3. Typed ontology edges reduce unnecessary reading. Wiki-links tell you that two documents connect. The ontology tells you how. A synthesizes edge means skip the sources and read the synthesis. A supersedes edge means skip the old version entirely. Before ontology, agents read linked documents to understand the relationship. Now the relationship type tells agents whether to read the linked document at all. Early testing suggests 30-50% token reduction on graph traversal tasks. I haven't evaluated if there's context degradation with less deeply ingested markdown files. But for now tokens not spent reading irrelevant documents go toward actual work.

The goal is to have these mechanisms compound. At some point I can go deeper on the specific libraries and tools that made this possible.

The Ralph Persistence Pattern

One thing is for sure though. I couldn't have executed all of these patterns in 10 days without Ralph.

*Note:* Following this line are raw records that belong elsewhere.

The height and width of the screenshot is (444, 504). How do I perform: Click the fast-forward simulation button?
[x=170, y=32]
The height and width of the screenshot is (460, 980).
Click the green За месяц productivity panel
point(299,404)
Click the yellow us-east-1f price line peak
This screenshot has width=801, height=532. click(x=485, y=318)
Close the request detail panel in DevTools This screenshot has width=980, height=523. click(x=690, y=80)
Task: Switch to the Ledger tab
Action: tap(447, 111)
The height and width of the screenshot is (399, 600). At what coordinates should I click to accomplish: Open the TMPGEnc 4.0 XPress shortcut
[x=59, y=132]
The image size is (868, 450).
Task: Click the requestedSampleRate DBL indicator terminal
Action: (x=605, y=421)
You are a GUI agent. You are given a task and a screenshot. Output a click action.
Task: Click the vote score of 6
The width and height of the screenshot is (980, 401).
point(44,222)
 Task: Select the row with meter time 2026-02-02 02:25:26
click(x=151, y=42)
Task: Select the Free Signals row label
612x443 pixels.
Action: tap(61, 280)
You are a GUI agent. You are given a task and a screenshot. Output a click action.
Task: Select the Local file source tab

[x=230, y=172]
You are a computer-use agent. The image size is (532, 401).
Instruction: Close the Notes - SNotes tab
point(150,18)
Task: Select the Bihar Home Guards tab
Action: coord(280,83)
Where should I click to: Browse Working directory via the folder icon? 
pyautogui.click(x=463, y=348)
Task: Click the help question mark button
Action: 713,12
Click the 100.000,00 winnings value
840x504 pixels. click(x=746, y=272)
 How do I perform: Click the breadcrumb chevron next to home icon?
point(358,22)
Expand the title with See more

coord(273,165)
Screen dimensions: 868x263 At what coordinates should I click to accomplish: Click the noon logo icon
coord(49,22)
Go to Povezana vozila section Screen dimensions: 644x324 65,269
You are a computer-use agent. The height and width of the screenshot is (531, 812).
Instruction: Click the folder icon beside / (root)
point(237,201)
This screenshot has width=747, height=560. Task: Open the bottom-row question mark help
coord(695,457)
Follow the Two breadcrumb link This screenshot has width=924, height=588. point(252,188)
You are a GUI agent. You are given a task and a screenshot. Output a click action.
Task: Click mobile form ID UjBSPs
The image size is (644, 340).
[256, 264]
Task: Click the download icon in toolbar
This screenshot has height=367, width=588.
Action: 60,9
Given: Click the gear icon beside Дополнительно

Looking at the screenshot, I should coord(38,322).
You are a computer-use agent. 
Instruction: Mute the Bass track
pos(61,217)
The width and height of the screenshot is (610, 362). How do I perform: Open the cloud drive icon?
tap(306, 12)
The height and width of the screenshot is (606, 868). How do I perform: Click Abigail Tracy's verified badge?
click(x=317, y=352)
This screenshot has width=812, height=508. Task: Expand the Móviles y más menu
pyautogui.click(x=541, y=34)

Ralph is a stateless execution pattern. The PRD file is the memory. Each iteration reads state from the file, executes one action, updates the file. No context window reliance. The agent doesn't need to remember what happened three iterations ago because the file tracks it.

This matters because context compaction and session breaks are inevitable on complex work. You re-explain context, lose track of where you were, accidentally redo completed work. The stateless pattern treats every iteration as a fresh start with full state awareness.

Each PRD has phases sized to complete in a single context window. Success criteria are checkboxes. Running Learnings accumulate across iterations, capturing gotchas that inform later phases. I started with the base Ralph pattern out there, had it evaluate several other popular frameworks, concepts from memory-based MCPs, and lots and lots of interrogations of my skill to try to create the best PRDs with the most guard-rails possible.

I still see my orchestrator agent compact in runs but the PRDs keep it on track and the hooks do a good job re-loading important information as well.

Experimenting with a Repository-wide Meta Agent

The layers above give the repository a nervous system. It observes, records, and loads context. But observation alone isn't intelligence. The question I'm working toward: can it learn from what it observes and act on what it learns?

I think of this as three capabilities building on each other.

Observation works now. The repository sees what's happening in real time and remembers it across sessions.

Learning is building. The weekly audit runs 6 pattern detectors across changelog data, skill usage, and file co-access patterns. It looks for skill chain gaps, stale references, cooling workstreams, and repeated file clusters. It also reads all 8 workstream briefs looking for cross-workstream patterns: content feeding consulting, consulting insights feeding back to product positioning, project learnings applicable elsewhere. And it ties this all back to my project list/kanban/aspire project management patterns to apply NOW to current and upcoming work.

Action is the vision. I built a /proactive-review skill that reads workstream briefs, active PRDs, learning rules, and cross-workstream insights. It proposes 3-5 next actions ranked by staleness risk, opportunity cost, and cross-workstream leverage. The proposals land in an agent backlog. I approve, reject, or defer.

That runs more user-driven on top of the kanban system which fires some hooks to audit open but incomplete PRDs in the plans folder to make sure we have a mechanism to clean up what's in progress across all workstreams. Good hygiene helps the context which helps the execution.

The eventual goal is perhaps more of a master "repo" agent to replicate "me." And I'm working towards a system that wakes up autonomously, checks for stale PRDs, cooling workstreams, and approved backlog items, and produces a morning briefing before I open a terminal. I'm not there yet. And frankly, there's so many workstreams and so much context that I'm not sure I'm ready for that level of autonomous action quite yet.